Вот бы стереть себе память…

Таранов присылает сообщение, спрашивает, как всё прошло и удалось ли сфотографировать заявление. Отвечаю ему, что нет.

Он скидывает время, когда может подъехать. Что интересно, не предлагает к нему домой, и я догадываюсь почему: чтобы действительно поговорить. И я это одобряю. Мне и так секса хватает. Головного мозга.

Из органов опеки звонят ближе к полудню. Я обещаю забрать дочь из сада пораньше, чтобы инспекция убедилась, что у нас всё хорошо, что моя дочь опрятна, накормлена и условия у нас замечательные, пусть и живём мы временно у подруги.

Не знаю, как переживаю этот ад по второму кругу. Но оказывается, он не последний. И будет третий, четвертый. Потому что к нам приедут потом на новую квартиру, которую я сниму, и по каждому вызову отца вплоть до решения суда, с кем остаётся наша малолетняя дочь.

Замечательно.

Ну спасибо, что не на учёте. И на том, как говорится.

Уложив поздно вечером Алису спать, натягиваю кожанку и выхожу из дома. Таранов уже ждет внизу.

Я как-то забываю про его приступы, и что это не очень безопасно – садиться к нему в машину, куда-то ехать. Приезжать ему к дому Лене тоже не следовало, но по уверенному спокойному выражению его лица и мои собственные эмоции потише становятся. Правда до смирения ещё далеко.

– Ну как, борец? День пережила? – интересуется он, внимательно меня оглядывая.

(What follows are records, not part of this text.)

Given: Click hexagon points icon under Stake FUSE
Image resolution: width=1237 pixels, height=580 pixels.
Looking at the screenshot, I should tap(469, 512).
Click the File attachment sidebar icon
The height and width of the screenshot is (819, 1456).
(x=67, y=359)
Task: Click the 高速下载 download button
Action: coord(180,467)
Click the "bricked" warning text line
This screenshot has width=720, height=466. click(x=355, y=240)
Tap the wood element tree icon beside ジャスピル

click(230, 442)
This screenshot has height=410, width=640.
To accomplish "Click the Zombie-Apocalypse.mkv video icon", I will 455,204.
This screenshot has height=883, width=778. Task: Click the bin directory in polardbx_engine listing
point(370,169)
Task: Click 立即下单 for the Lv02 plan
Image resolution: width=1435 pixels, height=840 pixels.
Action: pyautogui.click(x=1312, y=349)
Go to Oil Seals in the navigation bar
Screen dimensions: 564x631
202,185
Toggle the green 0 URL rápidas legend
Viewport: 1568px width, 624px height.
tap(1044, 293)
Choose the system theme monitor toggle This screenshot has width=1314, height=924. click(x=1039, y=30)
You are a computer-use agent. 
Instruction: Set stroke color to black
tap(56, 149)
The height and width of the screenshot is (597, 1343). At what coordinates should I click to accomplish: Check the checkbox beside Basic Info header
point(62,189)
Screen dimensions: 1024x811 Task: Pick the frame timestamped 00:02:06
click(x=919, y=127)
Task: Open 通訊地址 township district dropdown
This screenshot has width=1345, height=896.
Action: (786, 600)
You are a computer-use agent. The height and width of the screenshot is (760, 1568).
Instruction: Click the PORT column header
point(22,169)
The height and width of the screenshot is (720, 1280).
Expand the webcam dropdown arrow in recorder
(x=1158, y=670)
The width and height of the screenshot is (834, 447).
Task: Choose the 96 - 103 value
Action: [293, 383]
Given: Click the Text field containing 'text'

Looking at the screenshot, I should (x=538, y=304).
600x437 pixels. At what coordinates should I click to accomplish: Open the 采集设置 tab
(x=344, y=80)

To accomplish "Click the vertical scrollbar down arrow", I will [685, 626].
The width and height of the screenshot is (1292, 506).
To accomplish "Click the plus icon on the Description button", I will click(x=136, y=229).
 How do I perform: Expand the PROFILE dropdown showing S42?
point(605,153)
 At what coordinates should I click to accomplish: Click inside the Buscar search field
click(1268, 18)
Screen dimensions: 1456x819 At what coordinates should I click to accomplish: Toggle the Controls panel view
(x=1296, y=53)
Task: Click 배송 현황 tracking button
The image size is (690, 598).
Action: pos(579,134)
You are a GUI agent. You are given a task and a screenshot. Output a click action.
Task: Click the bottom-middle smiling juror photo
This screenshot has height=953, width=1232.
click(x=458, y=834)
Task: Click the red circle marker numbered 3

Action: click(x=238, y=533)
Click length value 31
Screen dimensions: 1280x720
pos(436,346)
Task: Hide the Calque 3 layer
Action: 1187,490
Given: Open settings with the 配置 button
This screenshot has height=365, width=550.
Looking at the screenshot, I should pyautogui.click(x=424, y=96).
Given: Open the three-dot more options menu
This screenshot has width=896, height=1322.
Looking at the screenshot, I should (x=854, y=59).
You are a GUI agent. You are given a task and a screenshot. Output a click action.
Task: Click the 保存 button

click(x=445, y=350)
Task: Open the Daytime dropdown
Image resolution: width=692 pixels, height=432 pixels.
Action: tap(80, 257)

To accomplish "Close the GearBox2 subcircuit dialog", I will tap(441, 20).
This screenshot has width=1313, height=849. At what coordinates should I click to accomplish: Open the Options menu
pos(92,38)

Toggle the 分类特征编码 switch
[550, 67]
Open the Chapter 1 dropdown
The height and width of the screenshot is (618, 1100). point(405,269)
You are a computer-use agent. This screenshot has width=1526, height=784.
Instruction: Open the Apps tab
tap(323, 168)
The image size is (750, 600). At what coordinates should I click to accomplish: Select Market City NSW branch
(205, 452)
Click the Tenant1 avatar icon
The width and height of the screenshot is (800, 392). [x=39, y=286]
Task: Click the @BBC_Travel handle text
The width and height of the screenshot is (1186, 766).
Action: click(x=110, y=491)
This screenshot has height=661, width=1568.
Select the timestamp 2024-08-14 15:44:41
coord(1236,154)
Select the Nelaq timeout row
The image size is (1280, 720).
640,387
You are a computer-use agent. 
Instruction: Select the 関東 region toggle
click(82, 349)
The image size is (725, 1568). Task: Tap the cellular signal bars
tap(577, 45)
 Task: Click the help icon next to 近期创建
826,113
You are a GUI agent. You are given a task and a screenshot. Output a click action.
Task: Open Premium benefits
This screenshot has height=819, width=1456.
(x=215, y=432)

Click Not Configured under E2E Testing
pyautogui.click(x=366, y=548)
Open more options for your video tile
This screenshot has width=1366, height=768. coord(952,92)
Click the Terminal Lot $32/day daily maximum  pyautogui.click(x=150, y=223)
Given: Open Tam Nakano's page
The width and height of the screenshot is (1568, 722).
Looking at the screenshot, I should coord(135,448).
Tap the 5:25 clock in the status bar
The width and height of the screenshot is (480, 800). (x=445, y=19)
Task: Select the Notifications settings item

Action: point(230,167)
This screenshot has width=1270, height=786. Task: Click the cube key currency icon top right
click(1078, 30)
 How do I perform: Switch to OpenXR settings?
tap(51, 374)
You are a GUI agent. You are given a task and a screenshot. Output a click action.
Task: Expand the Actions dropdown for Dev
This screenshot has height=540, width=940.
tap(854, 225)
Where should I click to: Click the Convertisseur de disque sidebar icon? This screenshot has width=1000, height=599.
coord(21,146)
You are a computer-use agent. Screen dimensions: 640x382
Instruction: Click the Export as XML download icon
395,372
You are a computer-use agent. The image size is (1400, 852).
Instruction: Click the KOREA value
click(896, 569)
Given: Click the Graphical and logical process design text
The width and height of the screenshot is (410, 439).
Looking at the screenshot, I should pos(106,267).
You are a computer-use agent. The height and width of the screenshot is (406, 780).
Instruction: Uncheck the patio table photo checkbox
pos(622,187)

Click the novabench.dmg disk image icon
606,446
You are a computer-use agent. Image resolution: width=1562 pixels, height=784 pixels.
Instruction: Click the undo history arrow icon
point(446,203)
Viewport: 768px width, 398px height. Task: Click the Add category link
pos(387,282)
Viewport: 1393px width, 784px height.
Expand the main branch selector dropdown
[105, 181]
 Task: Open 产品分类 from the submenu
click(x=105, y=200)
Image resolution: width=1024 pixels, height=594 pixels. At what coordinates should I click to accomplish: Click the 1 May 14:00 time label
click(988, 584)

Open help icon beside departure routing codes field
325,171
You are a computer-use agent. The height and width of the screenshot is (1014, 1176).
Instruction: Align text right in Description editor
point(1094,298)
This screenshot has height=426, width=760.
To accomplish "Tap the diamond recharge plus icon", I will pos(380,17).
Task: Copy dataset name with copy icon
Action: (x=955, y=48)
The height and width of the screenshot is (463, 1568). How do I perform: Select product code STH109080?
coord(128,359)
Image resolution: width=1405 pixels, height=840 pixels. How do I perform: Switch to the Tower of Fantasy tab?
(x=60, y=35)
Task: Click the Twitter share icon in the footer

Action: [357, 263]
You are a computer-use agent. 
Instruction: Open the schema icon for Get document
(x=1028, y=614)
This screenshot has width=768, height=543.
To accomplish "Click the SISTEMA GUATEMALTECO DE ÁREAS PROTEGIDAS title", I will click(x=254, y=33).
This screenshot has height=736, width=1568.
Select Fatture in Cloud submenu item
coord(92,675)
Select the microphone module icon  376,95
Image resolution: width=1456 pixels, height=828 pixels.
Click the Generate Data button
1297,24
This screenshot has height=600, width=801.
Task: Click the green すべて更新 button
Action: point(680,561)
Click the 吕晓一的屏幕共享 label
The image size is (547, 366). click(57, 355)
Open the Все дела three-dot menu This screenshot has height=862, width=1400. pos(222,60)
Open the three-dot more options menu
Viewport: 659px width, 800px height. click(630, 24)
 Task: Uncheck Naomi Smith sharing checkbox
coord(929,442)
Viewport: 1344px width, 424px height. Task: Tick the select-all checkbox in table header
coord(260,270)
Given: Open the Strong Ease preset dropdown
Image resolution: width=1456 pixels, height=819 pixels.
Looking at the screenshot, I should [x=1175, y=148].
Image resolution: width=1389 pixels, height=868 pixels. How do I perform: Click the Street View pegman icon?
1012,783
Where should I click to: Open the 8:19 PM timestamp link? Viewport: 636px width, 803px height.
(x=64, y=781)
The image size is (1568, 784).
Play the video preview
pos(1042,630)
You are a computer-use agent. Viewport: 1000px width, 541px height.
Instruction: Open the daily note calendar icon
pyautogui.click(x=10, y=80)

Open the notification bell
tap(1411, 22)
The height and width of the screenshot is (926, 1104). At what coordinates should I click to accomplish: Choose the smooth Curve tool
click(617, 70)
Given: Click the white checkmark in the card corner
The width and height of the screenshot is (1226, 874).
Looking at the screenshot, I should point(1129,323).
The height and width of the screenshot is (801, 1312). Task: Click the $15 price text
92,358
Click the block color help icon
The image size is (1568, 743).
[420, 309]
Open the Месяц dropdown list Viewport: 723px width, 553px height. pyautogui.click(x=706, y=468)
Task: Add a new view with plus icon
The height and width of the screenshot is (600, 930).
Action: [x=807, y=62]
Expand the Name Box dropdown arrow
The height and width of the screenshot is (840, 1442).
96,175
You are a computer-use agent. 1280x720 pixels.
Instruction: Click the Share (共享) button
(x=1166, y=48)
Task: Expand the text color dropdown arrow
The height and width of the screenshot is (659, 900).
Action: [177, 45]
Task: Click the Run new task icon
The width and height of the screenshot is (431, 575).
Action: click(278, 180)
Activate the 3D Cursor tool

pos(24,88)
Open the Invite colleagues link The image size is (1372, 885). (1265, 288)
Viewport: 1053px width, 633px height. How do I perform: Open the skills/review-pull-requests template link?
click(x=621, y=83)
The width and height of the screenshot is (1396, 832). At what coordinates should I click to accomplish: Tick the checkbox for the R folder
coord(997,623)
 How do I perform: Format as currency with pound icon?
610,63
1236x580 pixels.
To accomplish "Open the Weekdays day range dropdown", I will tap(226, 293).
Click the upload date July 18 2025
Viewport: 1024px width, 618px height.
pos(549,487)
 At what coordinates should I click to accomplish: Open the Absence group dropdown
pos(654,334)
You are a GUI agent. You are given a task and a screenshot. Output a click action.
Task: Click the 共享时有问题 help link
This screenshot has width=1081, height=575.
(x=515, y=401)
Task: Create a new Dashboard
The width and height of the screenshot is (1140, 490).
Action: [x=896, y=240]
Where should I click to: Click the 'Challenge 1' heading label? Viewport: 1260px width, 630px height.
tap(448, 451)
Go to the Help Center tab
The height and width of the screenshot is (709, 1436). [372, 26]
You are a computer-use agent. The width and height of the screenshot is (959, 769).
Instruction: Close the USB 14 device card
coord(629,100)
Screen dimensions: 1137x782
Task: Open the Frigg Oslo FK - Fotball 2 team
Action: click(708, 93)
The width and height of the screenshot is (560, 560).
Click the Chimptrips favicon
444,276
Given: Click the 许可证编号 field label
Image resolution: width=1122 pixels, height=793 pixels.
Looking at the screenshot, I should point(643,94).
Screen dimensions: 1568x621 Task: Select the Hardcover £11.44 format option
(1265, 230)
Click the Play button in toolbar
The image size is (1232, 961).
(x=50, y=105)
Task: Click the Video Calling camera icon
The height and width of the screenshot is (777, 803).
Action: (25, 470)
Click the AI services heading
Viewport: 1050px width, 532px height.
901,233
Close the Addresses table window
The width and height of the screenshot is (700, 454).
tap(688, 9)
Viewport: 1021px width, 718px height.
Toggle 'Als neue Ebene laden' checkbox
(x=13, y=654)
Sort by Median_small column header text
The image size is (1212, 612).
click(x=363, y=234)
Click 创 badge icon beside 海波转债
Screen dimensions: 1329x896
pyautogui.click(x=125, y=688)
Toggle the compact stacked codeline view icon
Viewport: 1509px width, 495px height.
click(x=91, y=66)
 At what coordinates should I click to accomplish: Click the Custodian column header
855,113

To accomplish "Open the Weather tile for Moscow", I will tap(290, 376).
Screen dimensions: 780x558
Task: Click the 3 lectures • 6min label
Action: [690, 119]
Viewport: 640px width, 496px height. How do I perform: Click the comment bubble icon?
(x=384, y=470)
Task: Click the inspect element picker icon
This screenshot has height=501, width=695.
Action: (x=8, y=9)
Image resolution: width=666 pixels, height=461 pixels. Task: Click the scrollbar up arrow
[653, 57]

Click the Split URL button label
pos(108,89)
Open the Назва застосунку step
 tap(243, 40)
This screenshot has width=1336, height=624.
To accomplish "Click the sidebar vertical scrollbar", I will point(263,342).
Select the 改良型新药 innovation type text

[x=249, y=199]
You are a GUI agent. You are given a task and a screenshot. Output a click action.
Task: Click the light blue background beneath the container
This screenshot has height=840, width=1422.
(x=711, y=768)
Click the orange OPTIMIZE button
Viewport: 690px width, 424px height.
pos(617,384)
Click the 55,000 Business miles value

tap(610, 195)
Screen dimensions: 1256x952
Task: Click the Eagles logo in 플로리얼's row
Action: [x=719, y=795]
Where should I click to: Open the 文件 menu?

– Правда, что пережила, – хмыкаю я. – А ты как?

– Ну-у, – тянет он. – Пару слов от меня, и потом весь эфир твой. Одно дело снова отложили, а два выиграли. Речь твоя судье понравилась. Всё-таки женщины сентиментальные существа, подобрала ты ключик, – улыбается он, и мне снова как будто становится легче. Но ненадолго. – А ты как? Давай рассказывай. В подробностях.

Мне не особо хочется, но он же мой адвокат.

Таранов в это время отъезжает от дома и везёт меня в какую-то кафешку, пояснив, что хочет дико есть и ему всё равно где, хоть у забегаловки. Вот мы и останавливаемся у придорожного кафе. Я пью молочный коктейль, а он с аппетитом уплетает бургеры и запивает колой, да еще с таким наслаждением, что я неосознанно улыбаюсь.

– Не звонил? Не писал? А мамаша его?

– Все тихо.

– Жаль. Их бы истерия была кстати, а ты молодец. Всё правильно сделала. Поборемся, не унывай. Не ты первая и не ты последняя.

Смотрю, как он опять смачно откусывает кусок бургера, и вспоминаю, как утром в парке сидела и плакала. Даже чуть-чуть жалела себя.

– Знаешь, ты в машине вчера смеялся над Сколаром, когда у него проблемы были и он уже начал в проклятия верить. Так вот, я тоже начинаю в это всё верить. И в таком состоянии не то что к гадалке, а к черту побежишь, чтобы услышать какой-то благоприятный прогноз, потому что куда голову ни поверни – какая-то задница.

– То есть внутренний голос одно говорит и идет не параллельно логике, а вопреки здравому смыслу, пойти где-то на стороне за порцией шаманизма?